For National City, the end began in 1999, when it bought subprime specialist First Franklin from Bank of America. By the time it sold the First Franklin to Merrill Lynch for $1.3B, First Franklin accounted for a quarter of National City’s mortgage volume. Merrill refused to take an additional $10B of loans because they were deemed too risky for subprime. So the toxic assets festered on National City’s balance sheet and exploded there in August 2007.

While it’s true that the weakened housing and credit markets made the most dramatic impact on National City in 2007, the crime for which it now faces the gallows was committed in 1999. That’s when former chief executive David Daberko changed the bank’s business mix by accumulating higher-yielding, but riskier, loans (most notably subprime mortgage loans). In 1999 National City bought the original sin of subprime originators: First Franklin Financial.

But it would take nearly a decade for the acrid scent of First Franklin to blow back into the air, and investors who could see only rising profit margins and rising share prices turned a blind eye to the ever-expanding credit bubble. No one wanted to admit the bubble would end some day.

In the first sign of real trouble at National City, the bank said its home equity division, with 450 employees and $1B a month in loan revenue, would stop offering second mortgages through brokers.

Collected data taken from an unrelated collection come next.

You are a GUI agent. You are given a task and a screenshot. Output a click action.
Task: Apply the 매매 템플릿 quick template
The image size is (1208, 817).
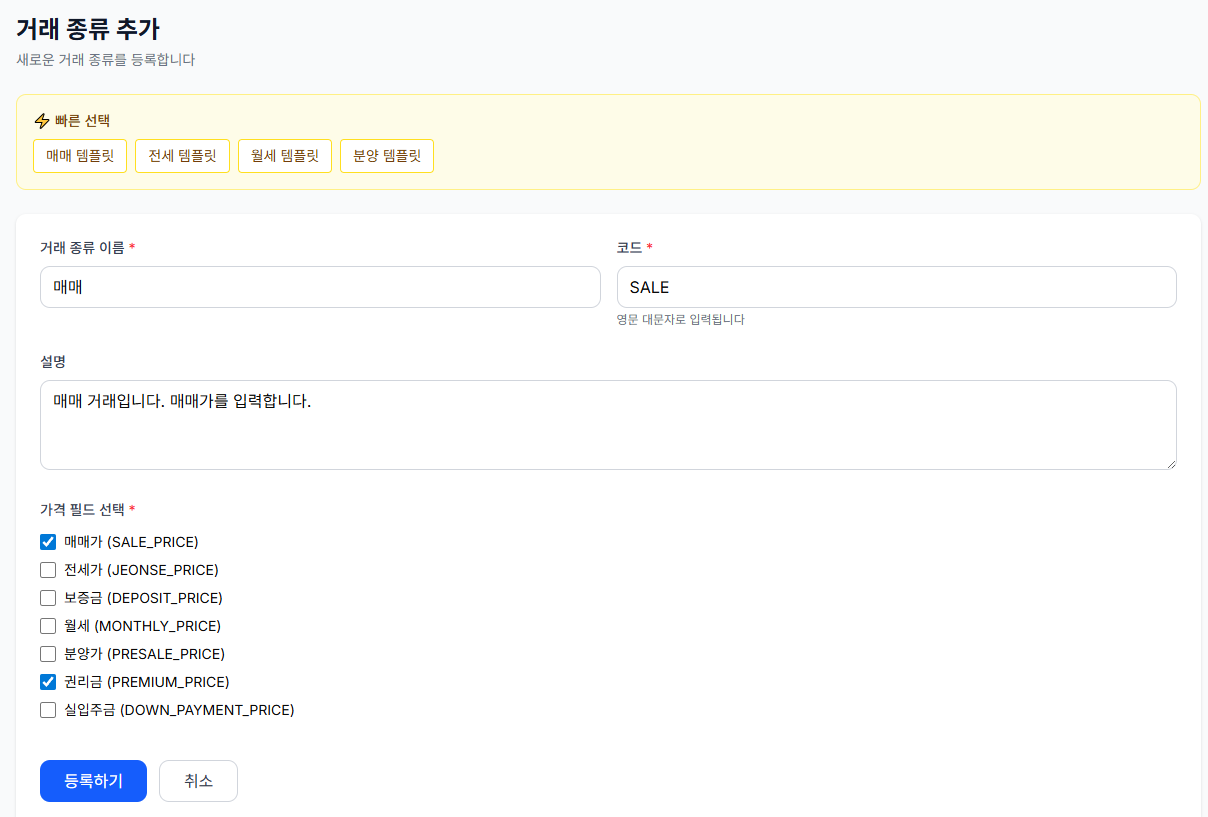click(79, 156)
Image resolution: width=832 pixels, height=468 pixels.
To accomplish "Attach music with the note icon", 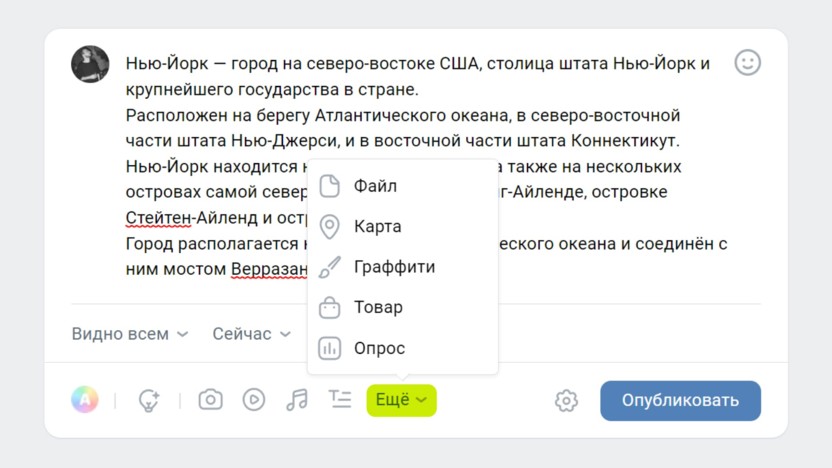I will (297, 400).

The bank claimed the loans, being used as down payments, are too risky. It was the first sign of real trouble at the bank, and other lenders like American Home Mortgage Investment, Countrywide Financial and Washington Mutual, are already in distress.

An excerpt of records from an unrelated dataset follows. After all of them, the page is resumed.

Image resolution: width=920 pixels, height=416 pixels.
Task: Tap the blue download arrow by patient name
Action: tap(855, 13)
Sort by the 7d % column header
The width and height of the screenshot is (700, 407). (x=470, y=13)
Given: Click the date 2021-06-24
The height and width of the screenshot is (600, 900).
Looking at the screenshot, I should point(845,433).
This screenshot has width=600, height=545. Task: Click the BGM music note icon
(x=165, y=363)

But as National City continued to swim in waters roiled by the credit crisis, it was dragged into the descending spiral of disasters now threatening all banks: the earnings massacres, dividend cuts, layoffs, capital raising events, loan loss reserve buildups and credit write-downs.  Then the whole house of cards came crashing down four days into September, when the stock market crashed more than 700 points in a single day. Long-ailing Washington Mutual and Wachovia finally failed, imploding National City’s share prices more than 60 percent in tandem. So sudden was the fall that by the time management looked for a deal, the banks rating was nearly junk.

Several suitors came along, including US Banc Corp, but in the end the US government pushed National City to sell to PNC.

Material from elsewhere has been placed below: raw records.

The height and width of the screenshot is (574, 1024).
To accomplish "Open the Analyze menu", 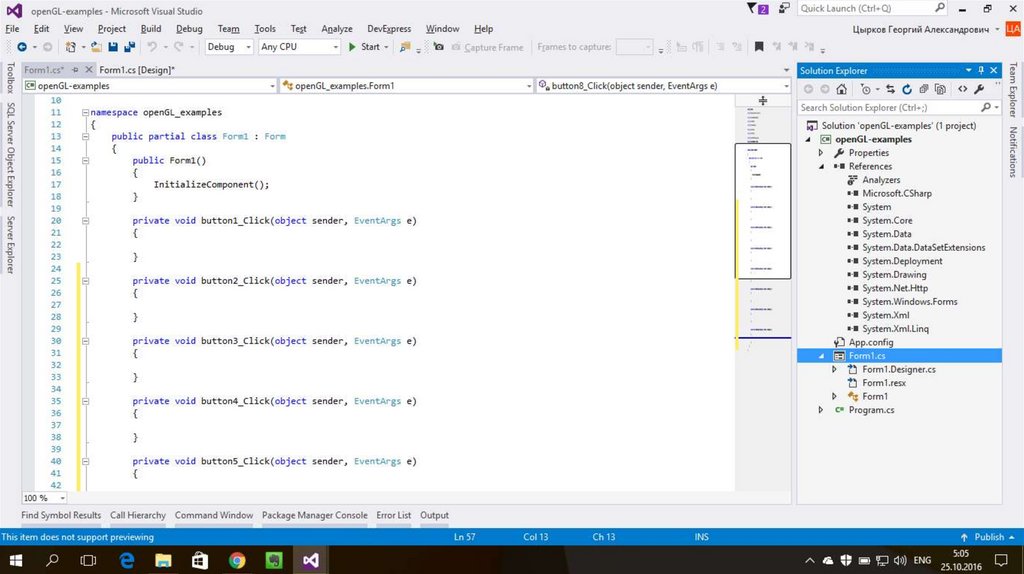I will pyautogui.click(x=337, y=29).
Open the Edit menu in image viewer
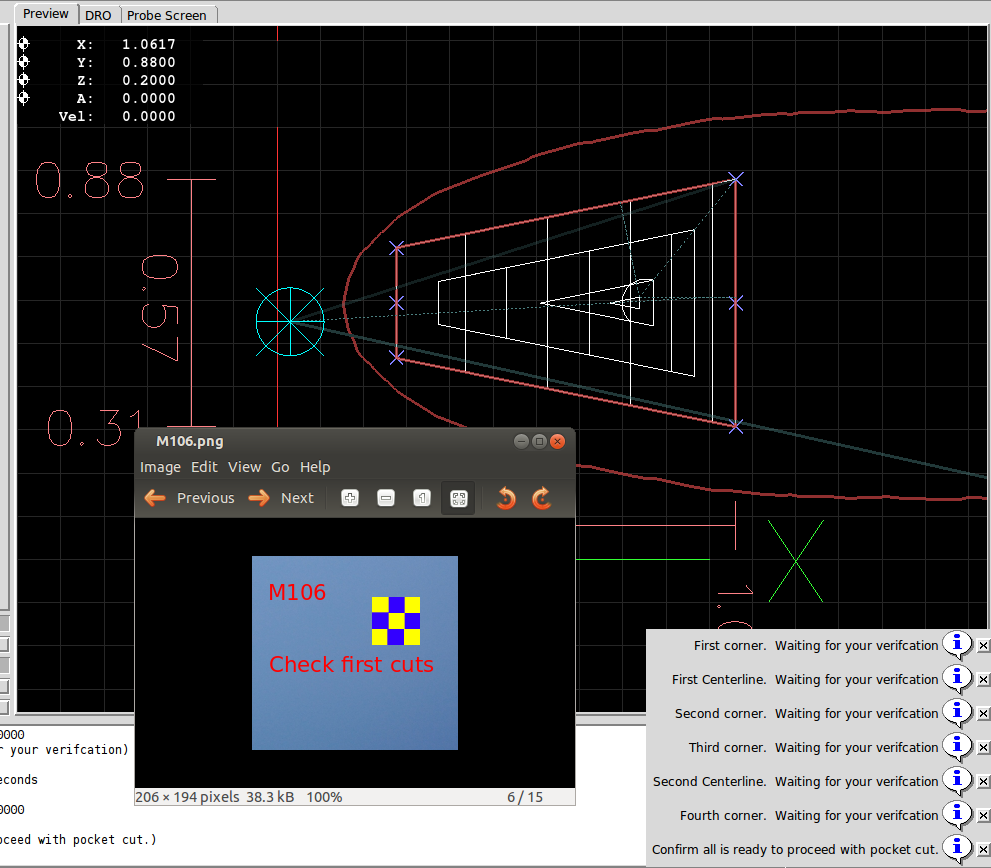Image resolution: width=991 pixels, height=868 pixels. coord(204,467)
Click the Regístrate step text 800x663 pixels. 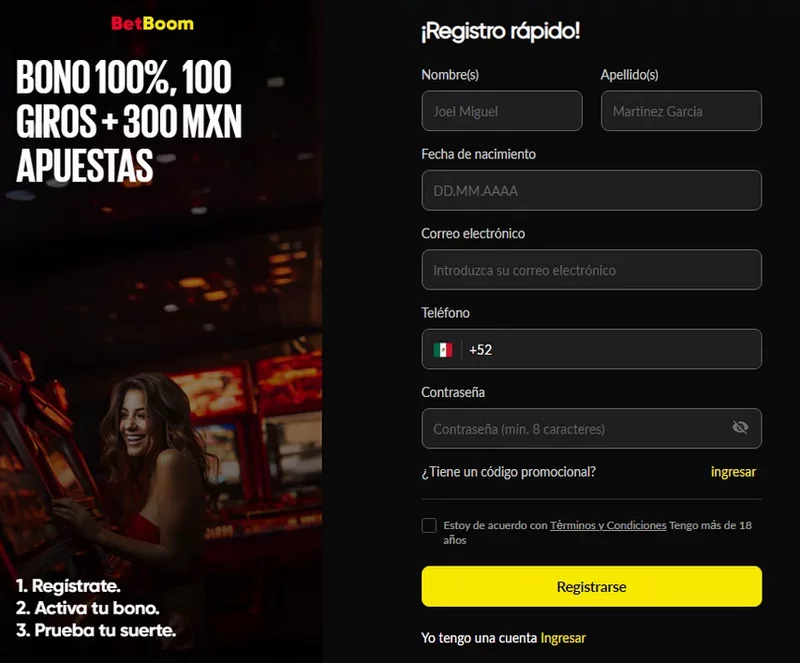point(68,586)
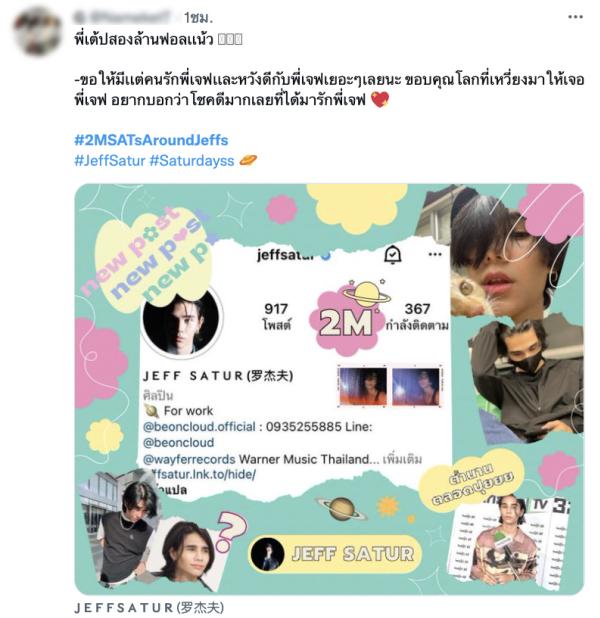Click the notification bell icon beside jeffsatur
600x618 pixels.
point(392,255)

At about 11 in the morning, Mr. Rohr called to say an offer for more than $2 a share, would be forthcoming, pending authorization by PNC’s board. The board met around 4 p.m. to bless the deal, and Mr. Rohr told Mr. Raskind that PNC was willing to pay about $2.25 a share. Starting around 8 that evening, Messrs. Rohr and Raskind sat down in a Cleveland hotel room and agreed on a deal within the hour. At 9:30 p.m., National City held a board meeting and approved PNC’s offer.

And so in a Cleveland hotel room ended the 163 year history of a bank, an employer and supporter of charities and non-profits. National City imploded before regulators could get to the bar for a toast.

The 11th largest bank did not do business for 163 years in a Cleveland vacuum, nor will Cleveland be void of loss or repercussions from the bank’s implosion. The losses will not show themselves on the balance sheet because they are the assets for which there are no financial metrics: the goodwill cobblestones that pave the road to hell.

National City’s sale is churning stomachs at charities and nonprofits across its nine-state market.

The bank is a philanthropic force, doling out an average $20M to hundreds of good causes every year, from the local chapter of the American Red Cross to the City Club of Cleveland. National City employees contributed $3M of the $43M raised in the area’s last United Way charity drive through its in-house campaign and other events, officials said.

Those charities, as well as a long list of community events that National City sponsors, face uncertainty.

Cleveland Mayor Frank Jackson says the sale of National City to Pittsburgh-based PNC is disappointing but not surprising. He says it’s too early to know what the sale means in terms of job cuts, branch closings and the effect on Cleveland.

The mayor says he took a walk downtown Friday and spoke with several National City employees. He says the most troubling aspect of the announcement is the uncertainty in the lives of those employees.

Uncertainty does not show itself on a balance sheet. To the city of Cleveland, National City was a home bank. Whether Pittsburgh-based PNC will attempt to fill the void, that’s another uncertainty.